Texte source:

Quel droit de retour faut-il appliquer ? Il faut appliquer celui de l’article 368-1 qui un droit spécial et plus protecteur du bénéficiaire puisqu’il s’applique sur l’intégralité du bien donné et s’ajoute aux droits ab intestat de son bénéficiaire13.
Ces difficultés d’application du droit de retour légal et en particulier l’incertitude relative à son assiette renforce l’intérêt du droit de retour conventionnel qui peut être aménagé dans le contrat de donation et qui sauvegarde infiniment mieux les intérêts du donateur.
II – Les avantages du droit de retour conventionnel ou l’efficacité d’une clause bien rédigée
Le droit de retour conventionnel est prévu par l’article 951 du Code civil : « Le donateur pourra stipuler le droit de retour des objets donnés soit pour le cas du prédécès du donataire seul, soit pour le cas du prédécès du donataire et de ses descendants. Ce droit ne pourra être stipulé qu’au profit du donateur seul. »
Le droit de retour conventionnel n’est pas de nature successorale, il s’agit d’un mécanisme purement contractuel qui s’analyse en une condition résolutoire. La donation est faite sous la condition résolutoire du prédécès du donataire, laquelle anéantit purement et simplement la donation. Tout se passe comme si la donation n’avait jamais été consentie, le bien n’étant jamais sorti du patrimoine du donateur. Les aliénations à titre gratuit comme à titre onéreux ainsi que les constitutions de droit réels éventuellement consenties par le donataire sont donc rétroactivement anéanties, d’où la nécessaire intervention du donateur au moment d’une aliénation pour renoncer au droit de retour ; il s’agit là d’une différence fondamentale avec le droit de retour légal.
En raison de sa nature conventionnelle, ce droit est totalement indépendant de la succession du donataire. Point n’est besoin pour son bénéficiaire d’être apte à succéder ou même d’accepter la succession. Cette différence de nature explique également le fait que le droit de retour conventionnel ne donne pas ouverture aux droits de mutation par décès et que son bénéficiaire ne soit pas tenu au passif successoral14.

Données extraites:
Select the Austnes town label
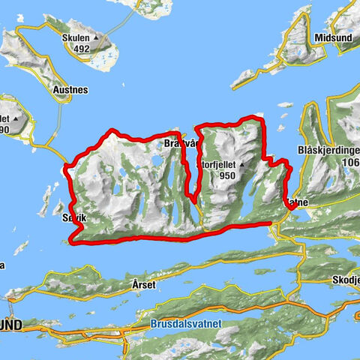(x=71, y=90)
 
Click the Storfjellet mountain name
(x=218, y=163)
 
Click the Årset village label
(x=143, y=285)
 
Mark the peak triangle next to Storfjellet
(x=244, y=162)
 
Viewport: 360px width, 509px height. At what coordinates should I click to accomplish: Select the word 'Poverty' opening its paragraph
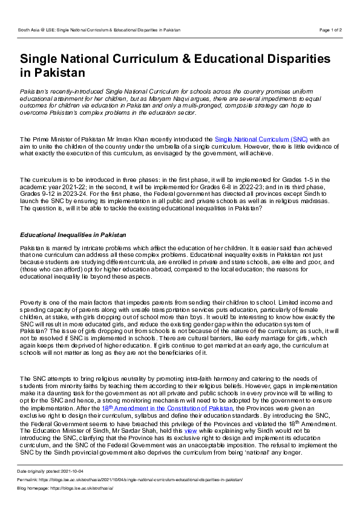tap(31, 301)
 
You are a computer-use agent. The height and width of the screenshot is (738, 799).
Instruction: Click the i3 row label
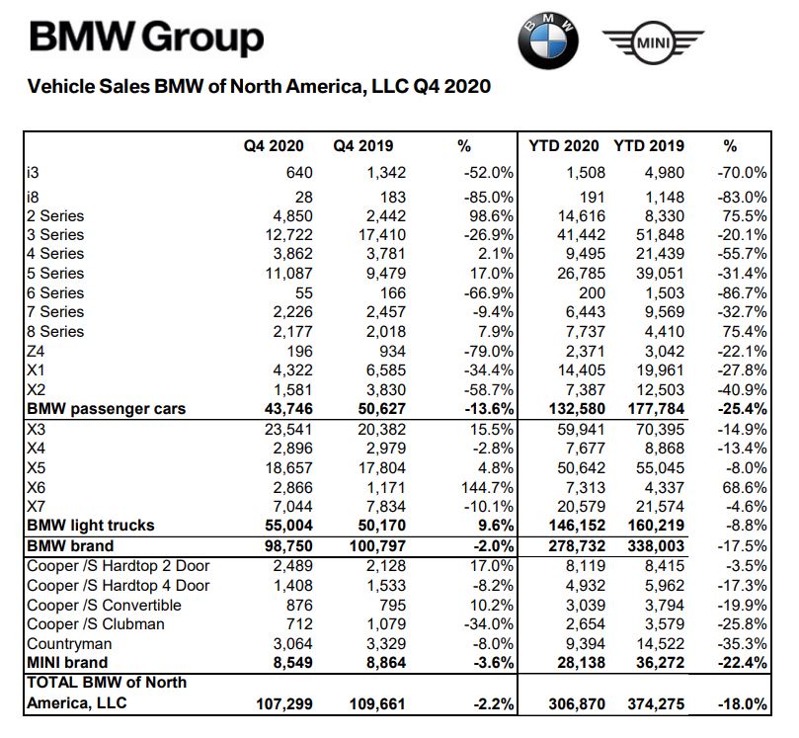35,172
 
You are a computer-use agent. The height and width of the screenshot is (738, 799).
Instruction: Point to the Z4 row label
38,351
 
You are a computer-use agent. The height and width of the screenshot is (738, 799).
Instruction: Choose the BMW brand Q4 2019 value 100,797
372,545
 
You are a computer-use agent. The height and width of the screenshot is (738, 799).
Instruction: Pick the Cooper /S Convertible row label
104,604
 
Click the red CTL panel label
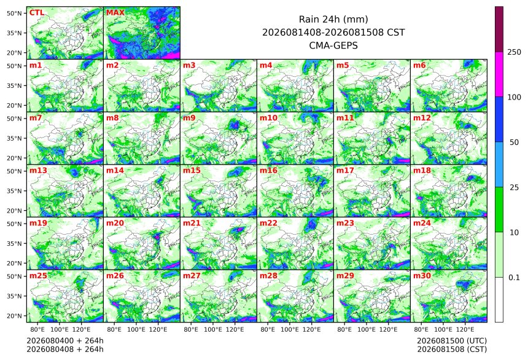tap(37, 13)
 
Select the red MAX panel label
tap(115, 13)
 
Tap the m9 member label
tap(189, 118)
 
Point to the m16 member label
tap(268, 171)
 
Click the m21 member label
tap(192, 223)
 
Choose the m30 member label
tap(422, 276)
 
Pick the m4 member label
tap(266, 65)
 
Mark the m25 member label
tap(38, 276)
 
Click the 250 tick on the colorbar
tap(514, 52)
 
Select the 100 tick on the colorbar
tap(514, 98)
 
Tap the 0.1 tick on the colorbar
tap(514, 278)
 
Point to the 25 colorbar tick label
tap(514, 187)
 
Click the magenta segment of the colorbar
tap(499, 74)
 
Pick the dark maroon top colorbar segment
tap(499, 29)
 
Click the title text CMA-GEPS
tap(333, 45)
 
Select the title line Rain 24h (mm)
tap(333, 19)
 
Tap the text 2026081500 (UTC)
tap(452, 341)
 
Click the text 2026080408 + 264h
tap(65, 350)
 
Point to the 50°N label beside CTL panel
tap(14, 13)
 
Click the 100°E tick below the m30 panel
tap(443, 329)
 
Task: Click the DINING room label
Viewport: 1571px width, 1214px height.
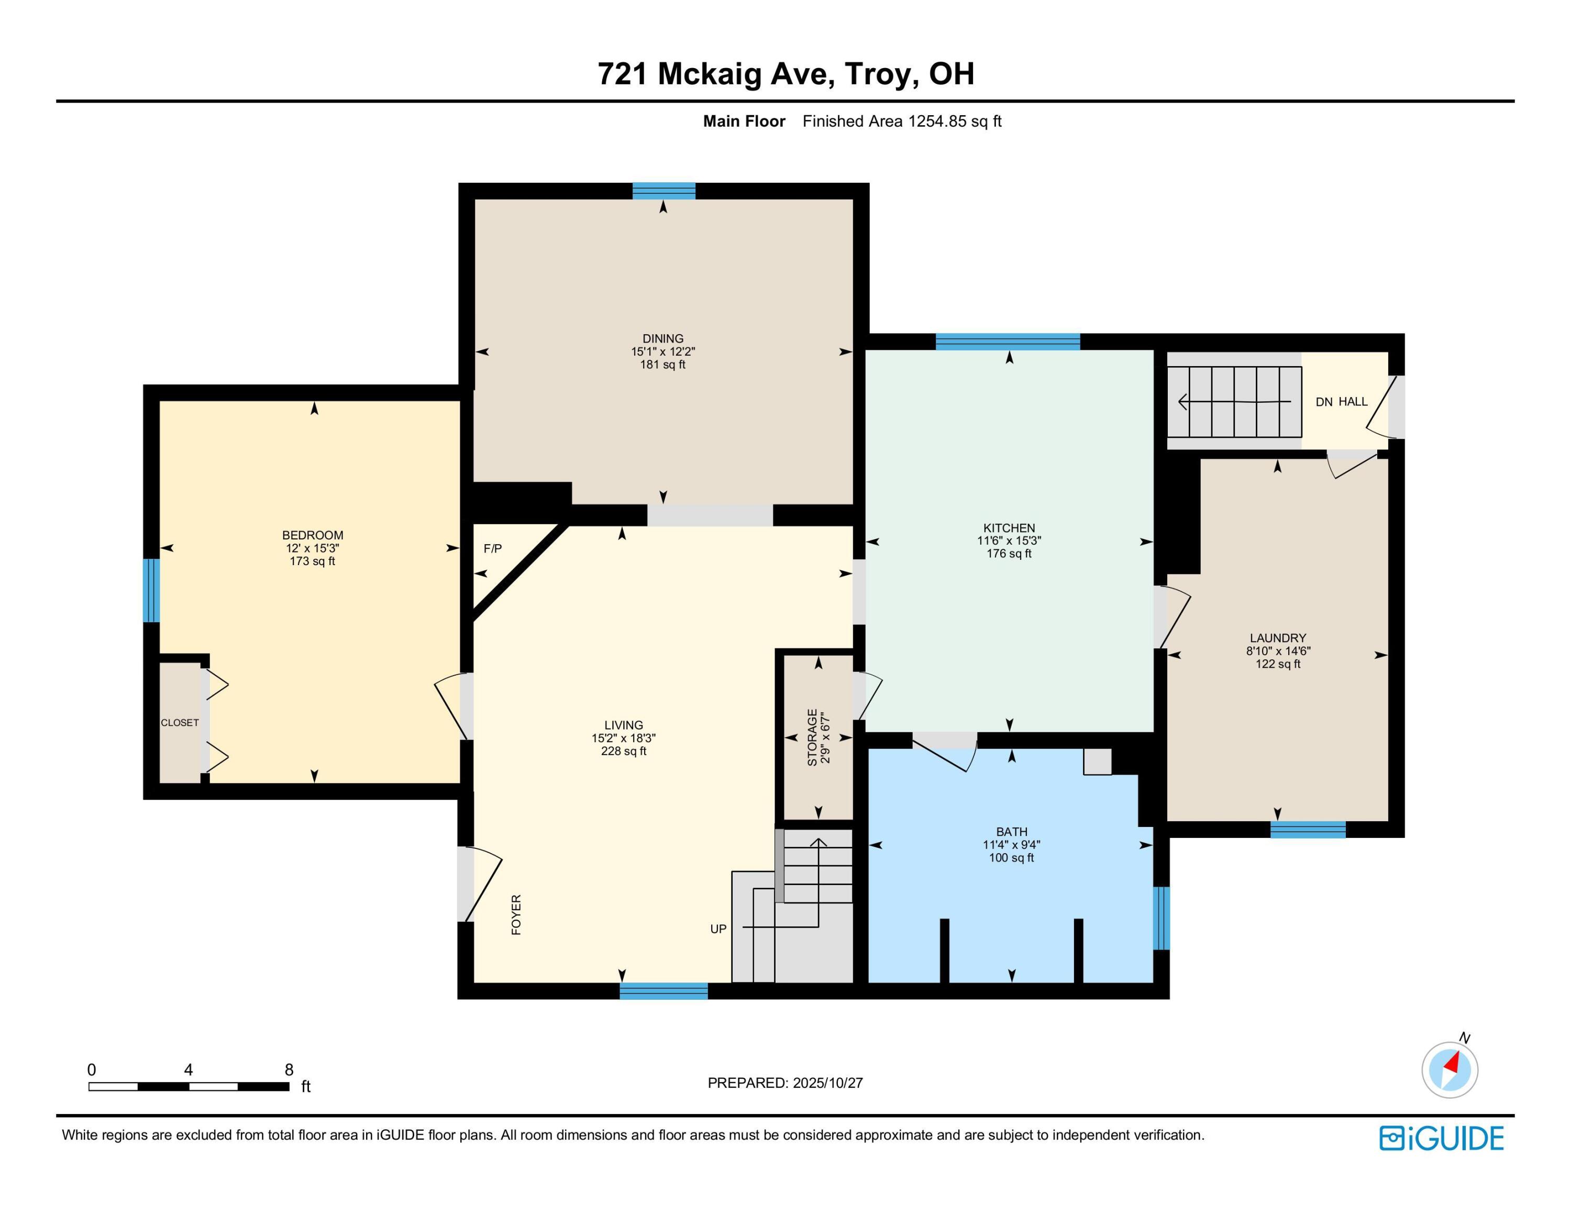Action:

Travail à faire:
1. Résumez le texte source en deux phrases.
2. Recopiez mot pour mot le passage du texte source compris entre « Le droit de retour conventionnel n’est » et « de retour légal. », ces deux bornes incluses.

Résultats par tâche:
1. Les difficultés d’application du droit de retour légal, en particulier l’incertitude sur son assiette, renforcent l’intérêt du droit de retour conventionnel, prévu par l’article 951 du Code civil et aménageable dans le contrat de donation. Mécanisme purement contractuel analysé comme une condition résolutoire, ce droit anéantit rétroactivement la donation en cas de prédécès du donataire, reste indépendant de la succession de celui-ci et ne donne pas ouverture aux droits de mutation par décès.

2.
Le droit de retour conventionnel n’est pas de nature successorale, il s’agit d’un mécanisme purement contractuel qui s’analyse en une condition résolutoire. La donation est faite sous la condition résolutoire du prédécès du donataire, laquelle anéantit purement et simplement la donation. Tout se passe comme si la donation n’avait jamais été consentie, le bien n’étant jamais sorti du patrimoine du donateur. Les aliénations à titre gratuit comme à titre onéreux ainsi que les constitutions de droit réels éventuellement consenties par le donataire sont donc rétroactivement anéanties, d’où la nécessaire intervention du donateur au moment d’une aliénation pour renoncer au droit de retour ; il s’agit là d’une différence fondamentale avec le droit de retour légal.